F.B.: In your latest books you deal with the idea of thinking the community in terms of relatability.  This perspective seems to me very interesting, since it allows us to establish a nexus between the misnamed ‘domestic’ violence and the violence of war.  Do you believe that this would allow us to rethink global international politics?

J.B.: When the USA was attacked in September 2001, the government set out to quickly construct an idea of the country as sovereign, impermeable, invulnerable, because it was unacceptable that its frontiers had been breached.  The system involved creating very powerful images, normally of men: men of the government, men fighting to save people inside the World Trade Center.  There was a kind of resurgence of the idea of a strong, efficacious, militarised man, a man whose body will never be destroyed nor affected by anyone, who will be pure action and pure aggression.  A certain idea of the subject was produced: who is the American subject?  Who is America?  A very aggressive affirmation was made about masculine sovereignty, a certain idea of what the body is — of the masculine body, a certain idea of masculine subjectivity, which also amounts to a national self-comprehension — and then naturally they annihilated the sovereignty of Iraq, of Afghanistan, they resorted to Guantanamo because it is not under Cuban sovereignty and is also outside the borders of US sovereignty, in such a way that they could do what they wanted.  They play with sovereignty; they take a certain kind of sovereignty as a prerogative, but do not respect sovereignty as a principle.

Another possibility would have been to say: we have been attacked, we accept the fact that we live in a global community, our frontiers are porous, people can cross them, we have to decide how we want to live this.  Instead of defending ourselves, what we need are new international agreements and also to show the USA as being committed to international law, because we should remember that since 2001, and even before, Bush has refused to sign almost any international treaties: the anti-missile treaty, that establishing the International Court; anything to do with international cooperation, including the UN.  He exercised his sovereignty over them and against them.

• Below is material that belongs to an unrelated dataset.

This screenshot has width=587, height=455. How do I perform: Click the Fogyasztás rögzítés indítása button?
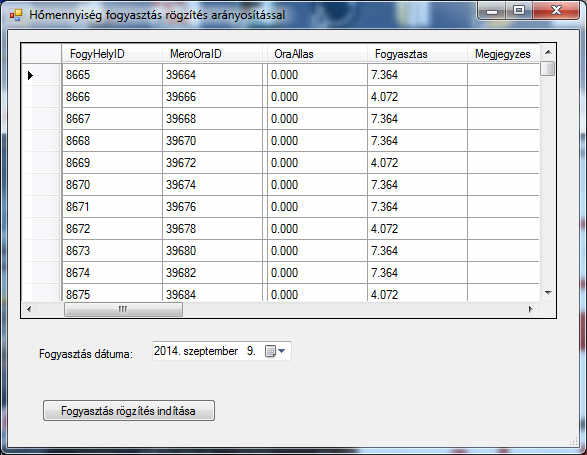(129, 411)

Perhaps because international cooperation is an ethos: we are dependent on a global world, we are all vulnerable, there can be accusations and agreements.  How do we live together?  What kind of agreements do we accept?  But it is the nation-states that establish agreements between themselves and the real question is that of the stateless peoples: insurgent populations, people who live within political organisations that are not permitted to participate in international agreements.  What kind of connection can be established here?  This implies another kind of politics, a global politics, one that does not restrict itself to the nation-states. I am referring to other ways of thinking our vulnerability as nations, our limits as nations, and that include the conception of the subject as being fundamentally dependent or fundamentally social, as well as the forms of political organisation that seek to structure global politics in such a way as to gain recognition of our interdependence.

F.B.: To round off our conversation, I would like to formulate some of the questions that ideas of sexual difference have raised: how do you explain, from your conception of gender, the historical asymmetry between the sexes?  How do you explain that lack of recognition of our first origins, of having been given birth to by a woman?

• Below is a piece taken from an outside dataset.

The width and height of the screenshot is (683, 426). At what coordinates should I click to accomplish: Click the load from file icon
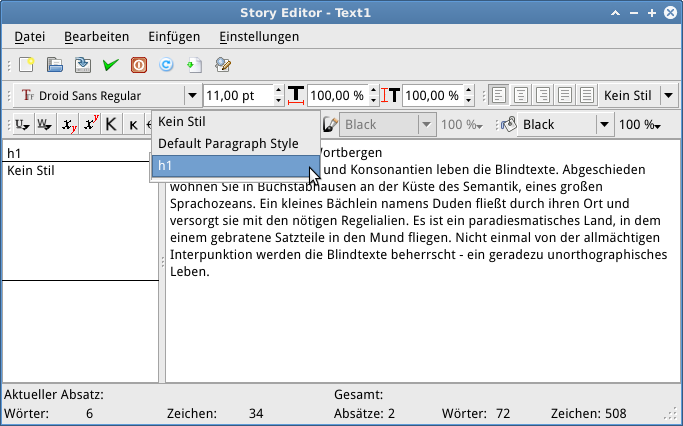(56, 66)
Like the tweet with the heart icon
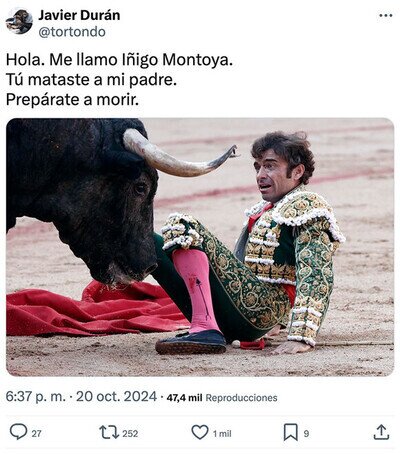Viewport: 400px width, 454px height. (x=200, y=432)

J.B.: I am always surprised that, in Europe, these great divisions are made between Irigaray and the philosophers of sexual difference, on one side, and Butler, on the other, because in the USA we work in both lines.  For me, this supposed contrast does not exist; in my classes I teach Irigaray.  In my opinion, when we study the significances that have been conferred on sexual reproduction and how it has been organised, we find important convergences between Irigaray’s work and mine, because the question is: how does the scene of reproduction come to be the defining moment of sexual difference?  And what do we do with this?  And, in this respect, we find various points of view: that of psychoanalysis, which underlines masculine dependence on the mother and at the same time its rejection; that which emphasises the importance of the maternal as a feminine value, as the basis for the feminist critique; and we can also find another perspective that raises questions like: why has sexuality been thought of in a restrictive form within the framework of sexual reproduction?  What does it mean to think of non-reproductive sexuality in relation to this burdensome symbolic scene of reproduction? Every nation-state, every national religious unit, wants to control reproduction, everybody is very uneasy about reproduction: the Spanish conservatives want to control reproduction, they say “no” to abortion.  Why?  Because it is through the control of women’s bodies that reproduction of the population is achieved and it becomes possible to reproduce the nation, the race, masculinity.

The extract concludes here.